Süddeutsche Zeitung

Ungarn und USA:Am Tiefpunkt

Lesezeit: 3 Min.

Das Verhältnis zwischen Ungarn und den USA ist schwer belastet. Während Budapest weiter auf russisches Gas setzt, setzt Washington eine Bank und mehrere unliebsame Politiker auf Sanktionslisten.

Von Cathrin Kahlweit, Wien

Die diplomatischen Beziehungen zwischen den mächtigen USA und dem kleinen Ungarn sind an einem Tiefpunkt angelangt. Zwischen den US-Demokraten und Fidesz steht es nicht zum Besten, seit Viktor Orbán 2010 an die Macht kam. Aber mittlerweile, heißt es aus diplomatischen Kreisen in Budapest, sei die Stimmung gegenüber den USA regelrecht feindselig. Das hat viel mit dem derzeitigen Botschafter zu tun, und noch viel mehr mit der Russlandpolitik von Viktor Orbán.

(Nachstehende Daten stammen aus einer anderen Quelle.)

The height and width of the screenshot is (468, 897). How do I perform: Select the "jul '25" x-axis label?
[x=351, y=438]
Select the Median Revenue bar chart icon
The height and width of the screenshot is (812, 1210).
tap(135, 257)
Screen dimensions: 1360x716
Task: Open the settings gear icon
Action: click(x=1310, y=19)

Die ungarische Regierungspresse titelt gern mal "Clown-Diplomatie" oder "Wer solche Freunde hat, braucht keine Feinde mehr". Sie rüpelt gegen den Botschafter, dessen Lebensweise den Rechtspopulisten der Fidesz-Partei nicht gefällt. Die Führung des EU-Staates und Nato-Partners stellt sich auch offen gegen den amtierenden Präsidenten der Großmacht: Erst jüngst hatte Ministerpräsident Viktor Orbán per Twitter dem Ex-Präsidenten der USA, Donald Trump, gegen den mehrere Ermittlungsverfahren laufen, viel Glück vor Gericht gewünscht: "Kämpfen Sie weiter, Herr Präsident! Wir sind mit Ihnen" - und damit auch Joe Biden brüskiert.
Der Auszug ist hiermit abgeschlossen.